Unfortunately, the heaviest burden falls on individuals of color Black women in particular are most severely impacted. According to the ACLU, the median Black borrower owes 95% of debt compared with the median white borrower who has paid off 94% of debt two decades after taking out student loans. Student loan debt also disproportionately impacts Latino undergraduate students. Excelencia in Education found that 51% of Latino undergraduate students who began their postsecondary education in 2012 borrowed funds. Approximately 36% of Latinos will owe more than the amount they originally owed after starting college 12 years earlier per a UnidosUS report.
“This motion is another step forward in the County’s work to address the economic challenges that impact the cost of living and help perpetuate poverty. We know the price for education has not been equitably borne by all and that college fees have skyrocketed by more than 100 percent over the past four decades. I am proud that today’s motion is the first-of-its-kind in exploring how the County can alleviate student loan debt for our workers earning less than the County’s area median income and the far-reaching impact that this will have on their families and communities,” said Supervisor Mitchell.

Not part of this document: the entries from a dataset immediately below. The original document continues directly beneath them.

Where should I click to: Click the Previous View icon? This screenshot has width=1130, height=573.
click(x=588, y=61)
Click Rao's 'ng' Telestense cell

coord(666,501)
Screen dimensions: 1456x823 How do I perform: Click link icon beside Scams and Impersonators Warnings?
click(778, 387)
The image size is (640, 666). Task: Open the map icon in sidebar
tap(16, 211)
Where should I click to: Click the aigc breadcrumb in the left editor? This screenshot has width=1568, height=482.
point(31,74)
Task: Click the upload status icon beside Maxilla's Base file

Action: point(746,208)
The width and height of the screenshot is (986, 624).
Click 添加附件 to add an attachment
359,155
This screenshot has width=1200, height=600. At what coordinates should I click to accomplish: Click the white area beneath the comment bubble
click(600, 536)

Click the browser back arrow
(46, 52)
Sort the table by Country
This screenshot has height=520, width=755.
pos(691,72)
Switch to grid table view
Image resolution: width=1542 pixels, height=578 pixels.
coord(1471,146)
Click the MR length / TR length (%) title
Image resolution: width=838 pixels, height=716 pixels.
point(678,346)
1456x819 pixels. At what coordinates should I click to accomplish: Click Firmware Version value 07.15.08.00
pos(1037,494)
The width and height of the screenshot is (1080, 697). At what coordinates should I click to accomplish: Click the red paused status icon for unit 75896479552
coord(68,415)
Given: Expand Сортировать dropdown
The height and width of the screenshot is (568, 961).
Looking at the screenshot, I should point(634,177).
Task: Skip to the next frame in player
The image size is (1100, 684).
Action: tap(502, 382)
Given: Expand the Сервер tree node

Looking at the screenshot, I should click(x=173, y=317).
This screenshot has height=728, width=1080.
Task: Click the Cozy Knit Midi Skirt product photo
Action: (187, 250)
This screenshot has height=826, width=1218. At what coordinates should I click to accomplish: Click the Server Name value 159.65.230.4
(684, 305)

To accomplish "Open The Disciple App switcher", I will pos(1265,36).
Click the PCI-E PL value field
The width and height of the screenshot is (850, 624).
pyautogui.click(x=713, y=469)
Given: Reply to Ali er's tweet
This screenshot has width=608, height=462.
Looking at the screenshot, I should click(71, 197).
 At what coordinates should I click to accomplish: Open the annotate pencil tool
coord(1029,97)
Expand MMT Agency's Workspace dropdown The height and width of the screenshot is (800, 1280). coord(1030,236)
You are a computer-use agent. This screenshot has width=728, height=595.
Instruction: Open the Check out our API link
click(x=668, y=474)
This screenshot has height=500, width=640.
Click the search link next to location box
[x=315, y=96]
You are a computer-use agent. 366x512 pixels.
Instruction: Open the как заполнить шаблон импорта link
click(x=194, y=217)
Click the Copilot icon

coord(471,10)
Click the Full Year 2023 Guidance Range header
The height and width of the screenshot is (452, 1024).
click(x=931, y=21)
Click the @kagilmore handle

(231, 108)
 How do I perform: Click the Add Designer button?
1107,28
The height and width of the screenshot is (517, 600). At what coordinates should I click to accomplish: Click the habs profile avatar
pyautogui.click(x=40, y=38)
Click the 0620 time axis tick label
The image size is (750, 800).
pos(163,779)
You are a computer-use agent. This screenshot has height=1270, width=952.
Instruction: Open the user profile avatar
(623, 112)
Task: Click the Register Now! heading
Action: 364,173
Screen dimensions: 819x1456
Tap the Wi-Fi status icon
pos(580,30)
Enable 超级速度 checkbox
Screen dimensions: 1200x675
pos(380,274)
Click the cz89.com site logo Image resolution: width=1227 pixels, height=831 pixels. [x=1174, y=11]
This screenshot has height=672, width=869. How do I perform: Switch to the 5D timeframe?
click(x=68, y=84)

The motion approved today directs all County departments, leveraging support from the Department of Consumer & Business Affairs, to include information about the student loan debt relief program on their respective websites, electronic newsletters, and other modes of communication for those without internet access to ensure eligible clients apply. It also instructs the Department of Human Resources to work with all County departments to inform their employees about the student debt relief program.
Additionally, this motion directs the Chief Executive Office – Legislative Affairs and Intergovernmental Relations Branch to commend Governor Gavin Newsom, Senate President pro Tem Toni Atkins and Assembly Speaker Anthony Rendon for their commitment, and support legislation, if needed, to ensure that the student debt loan relief recovered by Californians is not taxed.
Furthermore, the motion instructs the Department of Consumer and Business Affairs, in consultation with the Department of Human Resources, County Counsel, and the Chief Executive Office to explore all options for the County to purchase unpaid or defaulted student loan debt of County employees earning less than County area median income for the purposes of poverty alleviation and economic mobility, and provide a report back to the Board in 120 days.